二人は何やら言い争いをしているのを無視して、狩人の格好をした金髪、碧眼の17.8才位の女性が前にでる。
「エ、エルフのエミリアと言います。弓兵をしています。よ、宜しくお願いします」
そいういって、エミリアは深々と頭を下げた。
女騎士にエルフですか、そうですか、そういう事ですよね。檜山はもう違う世界の住人になりかけていた。

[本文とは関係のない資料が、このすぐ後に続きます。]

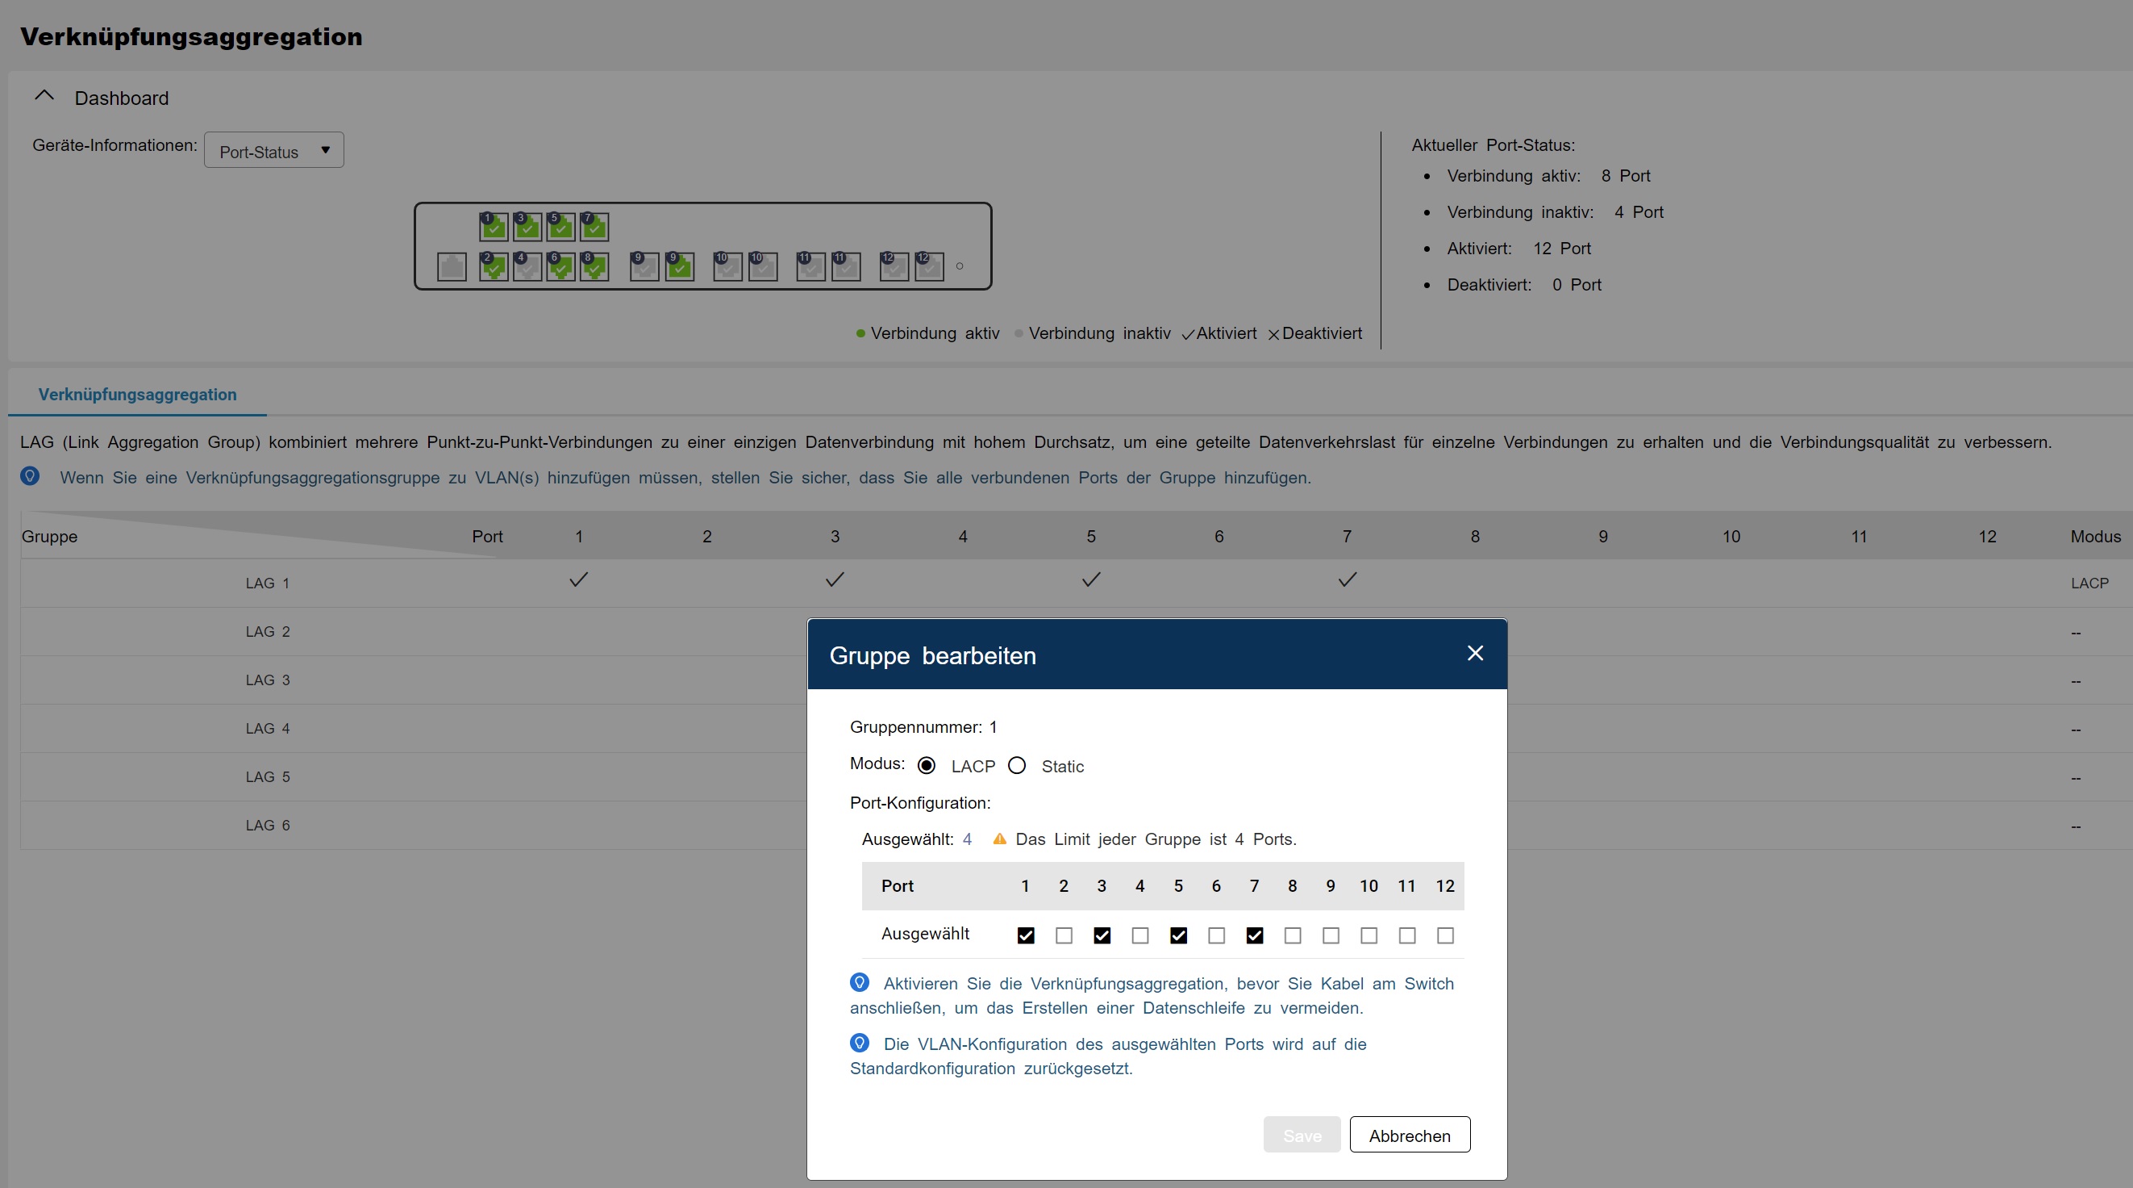
Task: Click info icon next to Aktivieren Sie note
Action: 859,983
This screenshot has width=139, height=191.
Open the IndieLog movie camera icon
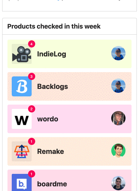[22, 54]
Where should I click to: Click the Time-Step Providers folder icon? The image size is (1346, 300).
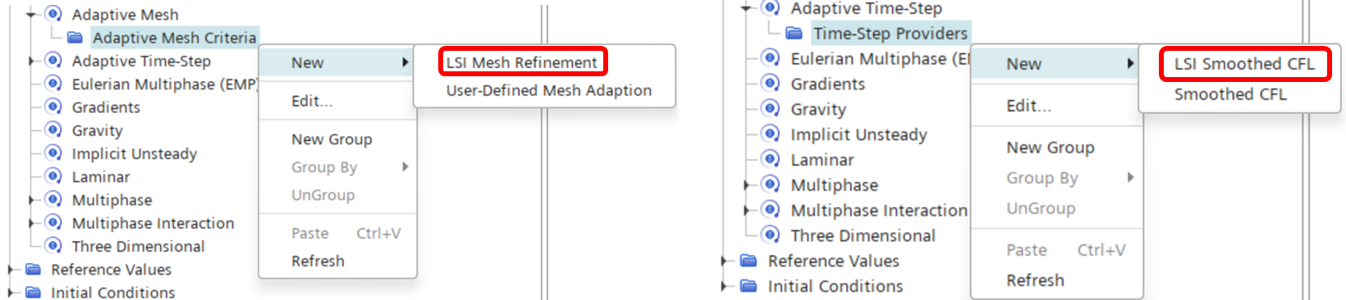click(794, 34)
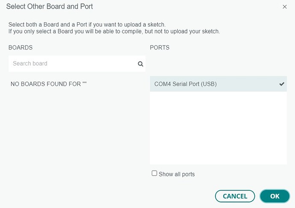Click the highlighted port row's blank middle area
This screenshot has width=295, height=208.
248,84
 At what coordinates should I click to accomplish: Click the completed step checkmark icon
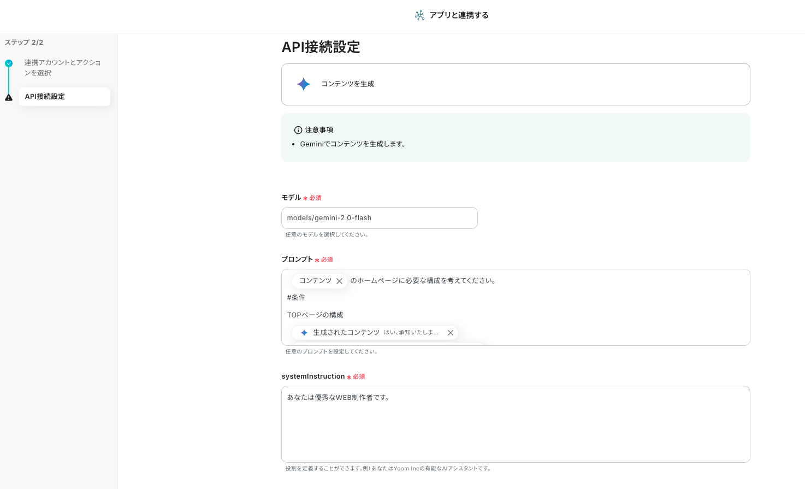pyautogui.click(x=9, y=63)
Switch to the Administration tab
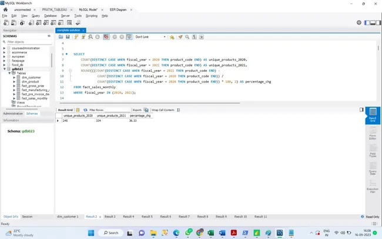 (x=13, y=114)
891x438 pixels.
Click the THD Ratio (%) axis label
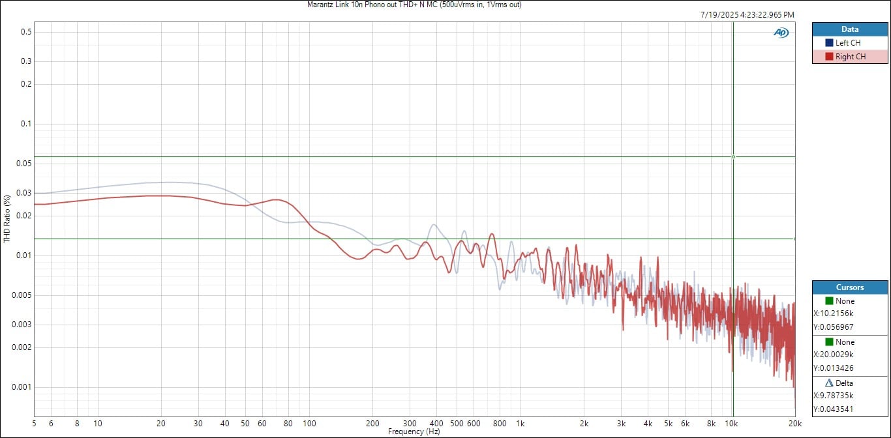[x=7, y=218]
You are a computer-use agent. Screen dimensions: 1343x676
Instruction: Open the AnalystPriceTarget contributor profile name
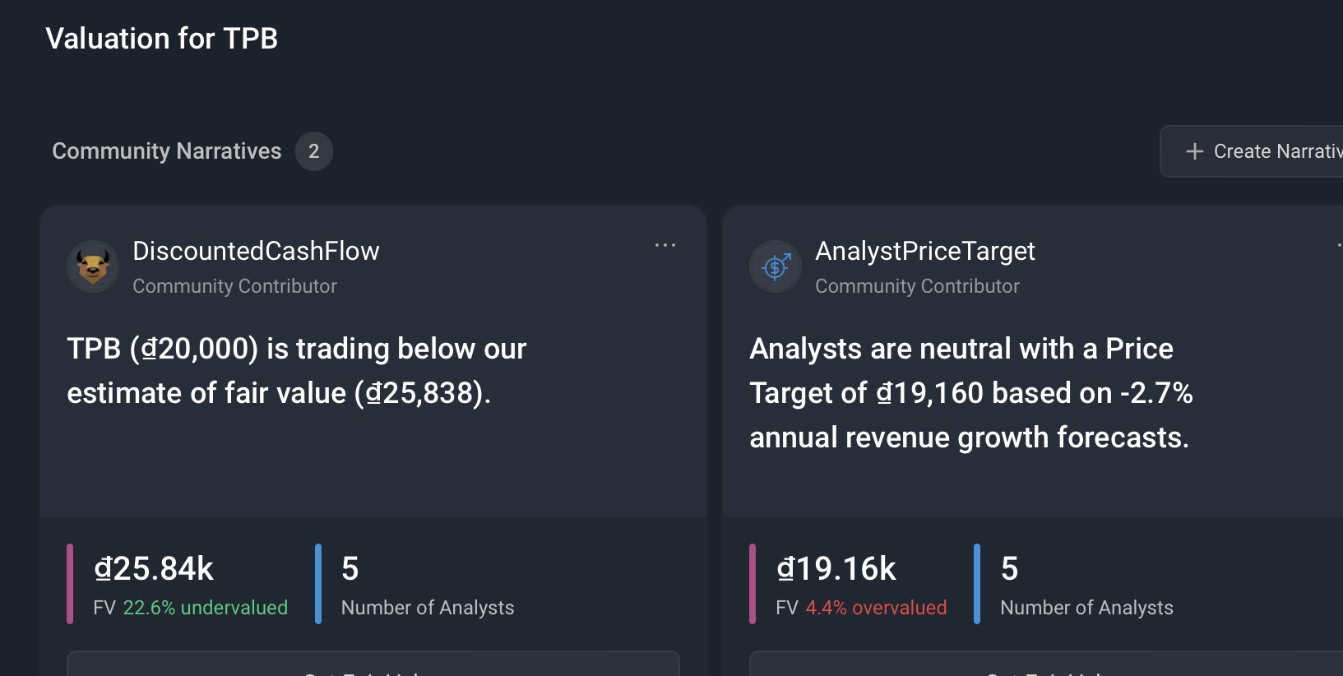coord(924,251)
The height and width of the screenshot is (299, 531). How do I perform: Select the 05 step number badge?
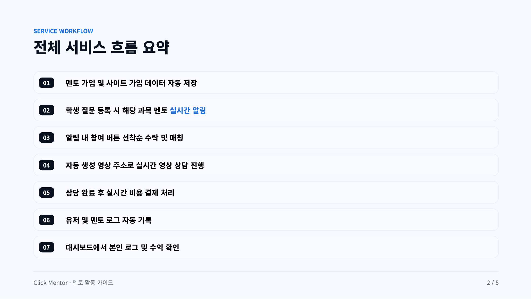[46, 193]
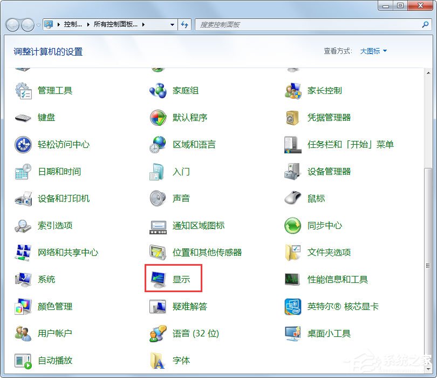The width and height of the screenshot is (437, 378).
Task: Click the back navigation button
Action: pos(12,24)
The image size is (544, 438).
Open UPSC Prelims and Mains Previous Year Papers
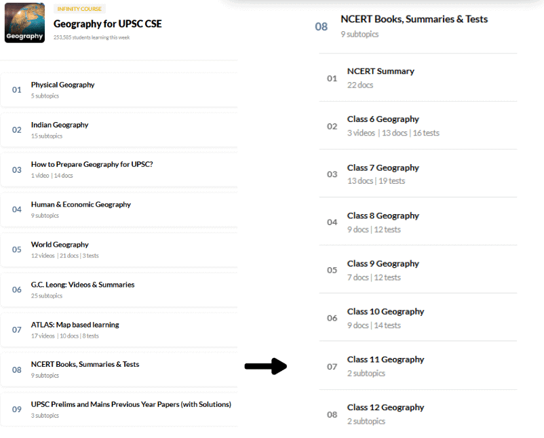coord(119,410)
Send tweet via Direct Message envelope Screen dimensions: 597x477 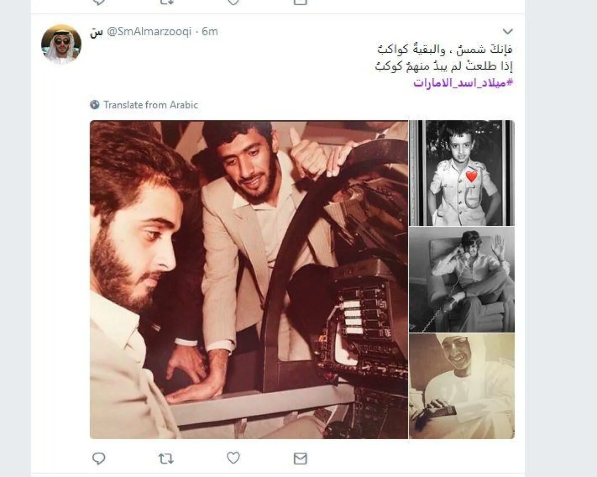click(x=300, y=459)
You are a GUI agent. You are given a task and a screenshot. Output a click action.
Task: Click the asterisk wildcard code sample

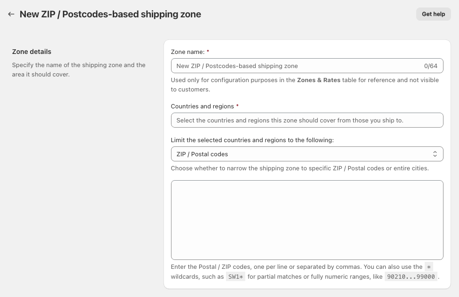428,267
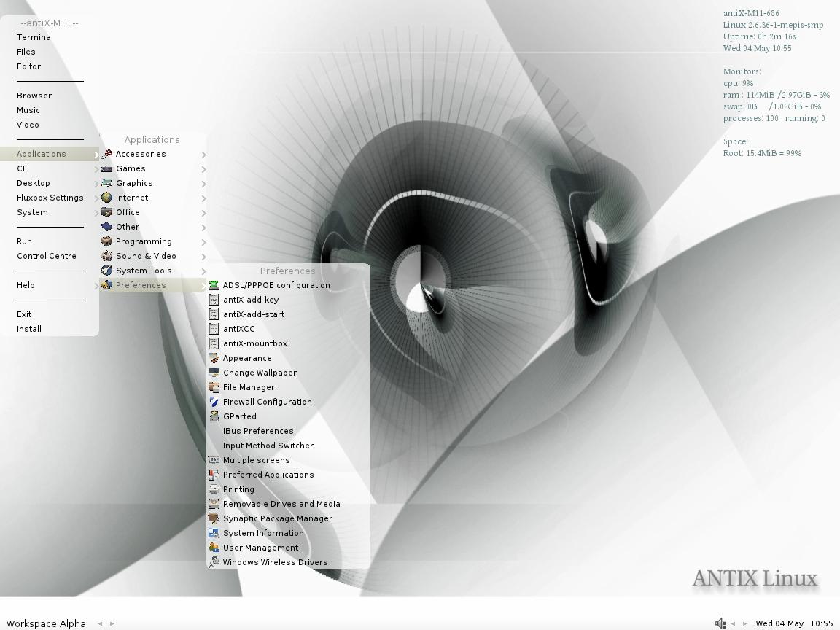Expand the Programming submenu arrow
Viewport: 840px width, 630px height.
pyautogui.click(x=203, y=242)
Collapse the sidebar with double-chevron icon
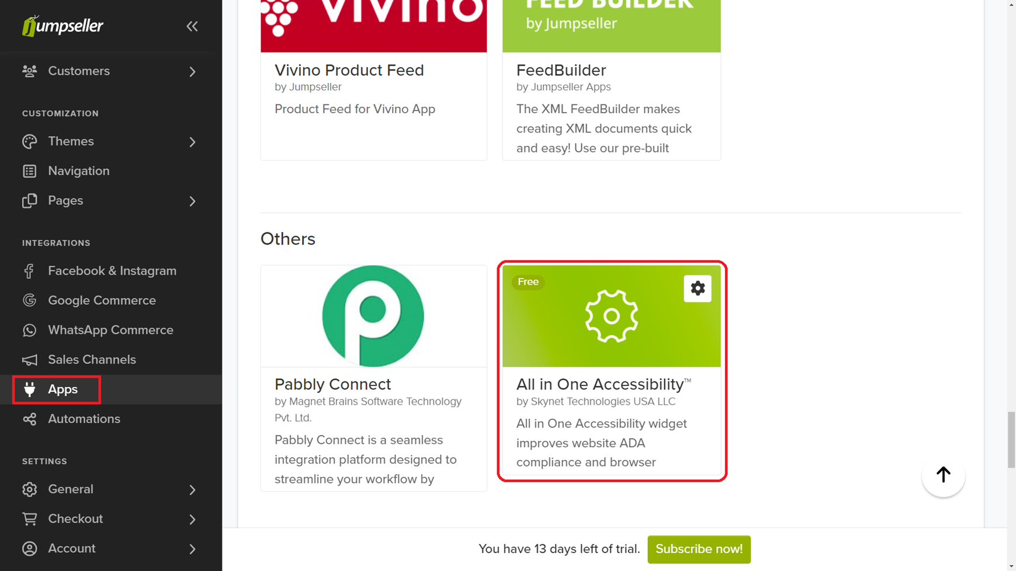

「しかし凄いですね、弓矢で、あのドラゴンというのですか? 魔物を打ち落とすところを見ましたよ」
「あ、はい。あれはですね。特別な弓矢にエルフの魔力をですね、沢山ですね、込めて打っているんです」
エミリアはおどおどしながら話している。彼らの中で、一番緊張に弱いのだろう。
「そうですか、それは素晴らしいですね」
意外と皆素直に返答してくれるので、安藤はご機嫌そうだった。
笑顔の安藤から直視され、エミリアは「あ、はいありがとうございます」と言いながら、俯いてしまった。
「あのー。私も自己紹介良いですかー?」
間延びした声の修道服を着た女性が前に出てきた。
緑色の髪と瞳の12.3才位の女の子だ。
これはいけない。檜山は思った。どういけないかは、本人にしか分からない事である。
「私は―、プリーストのリリー・ベルです。リリーは傷を治したり、みんなを守ったりしてますー」
確かにあれほどの戦いをしていながら、誰一人ゲがらしいケガが見当たらない。
ダメージを負っても直ぐに戦線に戻れるわけか、化物かよ。徳山は全てを忘れてしまいたい気持ちだった。
「ほー。それは凄い。どんな傷でも治せるのですか?」
安藤は変わらずである。
「そーですねー。あまり破損が激しくなければ。死んだ人でも大丈夫ですよー」
安藤はとても満足そうだった。正にRPGのパーティー、そしてそのスキルの持ち主たちであると。
なんと報告すべきだろうか、徳山は天を仰いだ。